TimeOut Error during indexing

I have installed EleasticSearch using the instructions from here. I run it using systemd. I have also made the following changes in the configuration:

  • Disabling swap
  • Change heap size to 20 GB
  • Set refresh interval to -1

Here's the config file:

# ======================== Elasticsearch Configuration =========================
#
# NOTE: Elasticsearch comes with reasonable defaults for most settings.
#       Before you set out to tweak and tune the configuration, make sure you
#       understand what are you trying to accomplish and the consequences.
#
# The primary way of configuring a node is via this file. This template lists
# the most important settings you may want to configure for a production cluster.
#
# Please consult the documentation for further information on configuration options:
# https://www.elastic.co/guide/en/elasticsearch/reference/index.html
#
# ---------------------------------- Cluster -----------------------------------
#
# Use a descriptive name for your cluster:
#
cluster.name: search
#
# ------------------------------------ Node ------------------------------------
#
# Use a descriptive name for the node:
#
node.name: myserver
#
# Add custom attributes to the node:
#
#node.attr.rack: r1
#
# ----------------------------------- Paths ------------------------------------
#
# Path to directory where to store the data (separate multiple locations by comma):
#
path.data: /extract/elasticsearch/data
#path.data: /var/data/elasticsearch
#
# Path to log files:
#
path.logs: /extract/elasticsearch/log
#path.logs: /var/log/elasticsearch
#
# ----------------------------------- Memory -----------------------------------
#
# Lock the memory on startup:
#
#
bootstrap.memory_lock: true
#
# Make sure that the heap size is set to about half the memory available
# on the system and that the owner of the process is allowed to use this
# limit.
#
# Elasticsearch performs poorly when the system is swapping the memory.
#
# ---------------------------------- Network -----------------------------------
#
# Set the bind address to a specific IP (IPv4 or IPv6):
#
network.host: 0
#
# Set a custom port for HTTP:
#
#http.port: 9201
#
# For more information, consult the network module documentation.
#
# --------------------------------- Discovery ----------------------------------
#
# Pass an initial list of hosts to perform discovery when this node is started:
# The default list of hosts is ["127.0.0.1", "[::1]"]
#
discovery.seed_hosts: ["0.0.0.0","myserver"]
#
# Bootstrap the cluster using an initial set of master-eligible nodes:
#
cluster.initial_master_nodes: ["myserver"]
#
# For more information, consult the discovery and cluster formation module documentation.
#
# ---------------------------------- Gateway -----------------------------------
#
# Block initial recovery after a full cluster restart until N nodes are started:
#
# Block initial recovery after a full cluster restart until N nodes are started:
#
#gateway.recover_after_nodes: 3
#
# For more information, consult the gateway module documentation.
#
# ---------------------------------- Various -----------------------------------
#
# Require explicit names when deleting indices:
#
#action.destructive_requires_name: true

I have already indexed 2.0 billion documents. However, during indexing or sometimes searching, I receive timeout error. I index files using multiprocssing with python. I use the python package of ElastichSearch and index files using:

streaming_bulk(client=client, index="corpora", actions=generator(), request_timeout=60)

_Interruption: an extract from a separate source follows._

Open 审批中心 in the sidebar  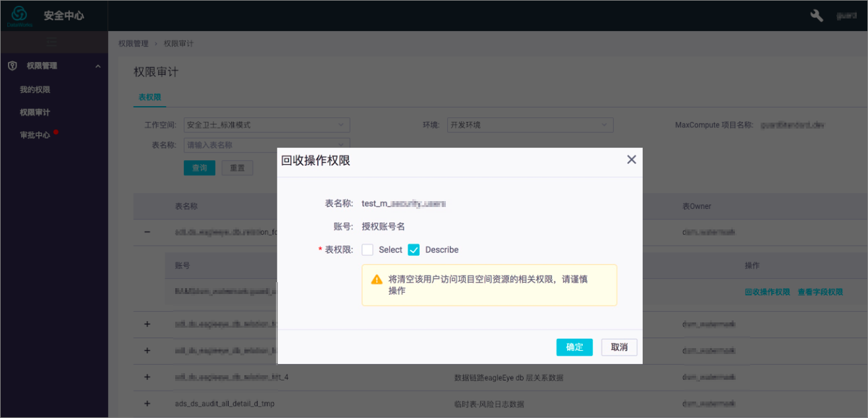pyautogui.click(x=35, y=135)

(inserting document one by one has the same issue, searching has sometimes the same issue too). The server that I am using has 180 GB of memory and 88 CPUs. ElasticSearch is not the only process on this server but it is the major one.

Here's the output of getting index status using this command curl -X GET "myserver:9200/_cat/indices":

yellow open   corpora-split     tMdjFHfMR1OYfM_WptI0Kw   5   1 2005293875            0    672.2gb        672.2gb

Is there any suggestion on how can I avoid timeout errors?

I would suggest using more than one shard for this, there is a 2^32-1 doc limit on a single shard anyway.

Yes, I just updated the question. Actually, I'm using an index with 5 shards and it has already indexed 2.0 B documents.

Ok. What do the Elasticsearch logs show?

672GB across 5 shards mean each shard is quite large. As you seem to be using a single node this may be fine as no relocations are likely. Although the ideal shard size will depend on use case, data and queries the recommended size if often around 50GB or so.

1 Like

After increasing the request_timeout in the following command from 60 to 600 the issue was resolved and I never got a time-out error.

streaming_bulk(client=client, index="corpora", actions=generator(), request_timeout=60)

This topic was automatically closed 28 days after the last reply. New replies are no longer allowed.